DIRECTIONS: Restate the following records word for word without images.

Stored items:
● ● ● ●
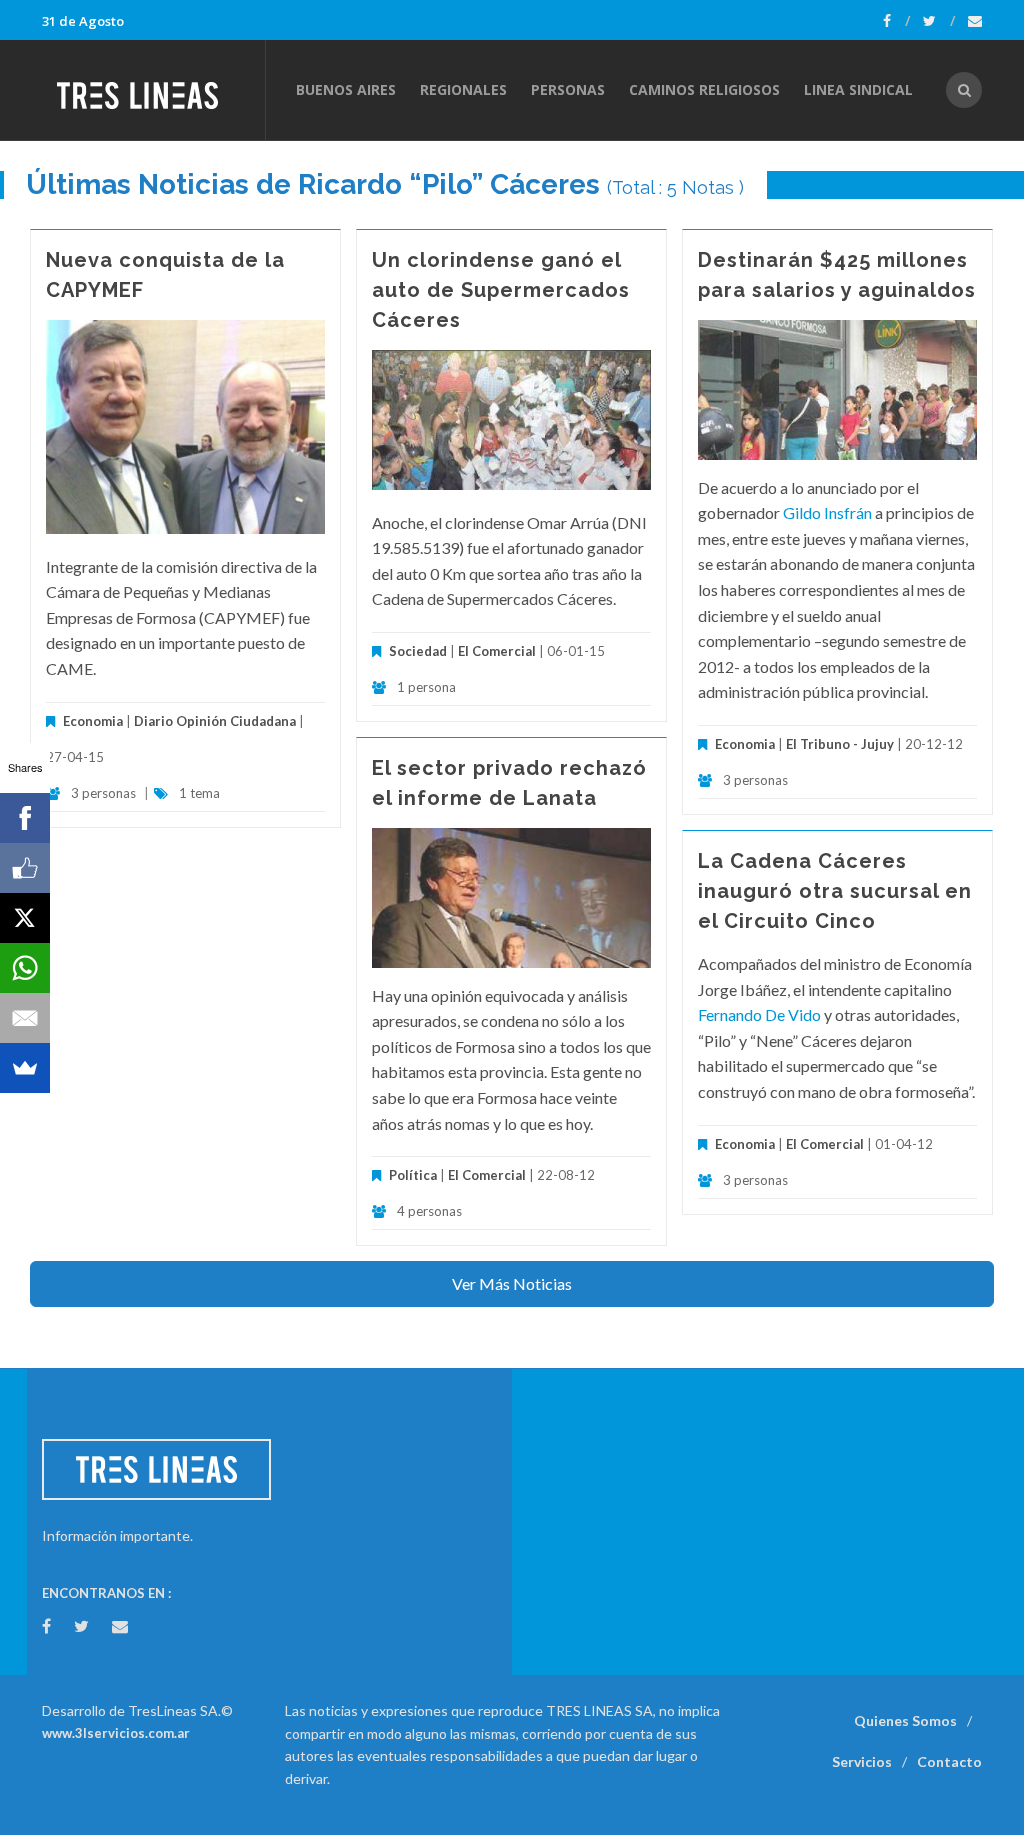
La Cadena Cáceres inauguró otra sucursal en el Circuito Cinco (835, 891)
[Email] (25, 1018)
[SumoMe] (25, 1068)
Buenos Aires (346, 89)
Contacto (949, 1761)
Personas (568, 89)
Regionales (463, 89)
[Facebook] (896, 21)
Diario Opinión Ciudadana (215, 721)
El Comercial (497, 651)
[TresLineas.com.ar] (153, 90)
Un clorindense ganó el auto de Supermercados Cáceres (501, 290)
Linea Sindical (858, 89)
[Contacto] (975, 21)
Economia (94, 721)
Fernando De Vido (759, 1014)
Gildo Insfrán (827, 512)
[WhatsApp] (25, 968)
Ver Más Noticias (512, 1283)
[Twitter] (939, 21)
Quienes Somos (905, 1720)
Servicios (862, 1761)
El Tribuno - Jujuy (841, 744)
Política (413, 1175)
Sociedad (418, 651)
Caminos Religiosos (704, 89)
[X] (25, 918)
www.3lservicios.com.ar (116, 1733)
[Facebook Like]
● ● ● ●
TASK RESULT:
La Cadena Cáceres inauguró otra sucursal en el Circuito Cinco (835, 891)
[Email] (25, 1018)
[SumoMe] (25, 1068)
Buenos Aires (346, 89)
Contacto (949, 1761)
Personas (568, 89)
Regionales (463, 89)
[Facebook] (896, 21)
Diario Opinión Ciudadana (215, 721)
El Comercial (497, 651)
[TresLineas.com.ar] (153, 90)
Un clorindense ganó el auto de Supermercados Cáceres (501, 290)
Linea Sindical (858, 89)
[Contacto] (975, 21)
Economia (94, 721)
Fernando De Vido (759, 1014)
Gildo Insfrán (827, 512)
[WhatsApp] (25, 968)
Ver Más Noticias (512, 1283)
[Twitter] (939, 21)
Quienes Somos (905, 1720)
Servicios (862, 1761)
El Tribuno - Jujuy (841, 744)
Política (413, 1175)
Sociedad (418, 651)
Caminos Religiosos (704, 89)
[X] (25, 918)
www.3lservicios.com.ar (116, 1733)
[Facebook Like]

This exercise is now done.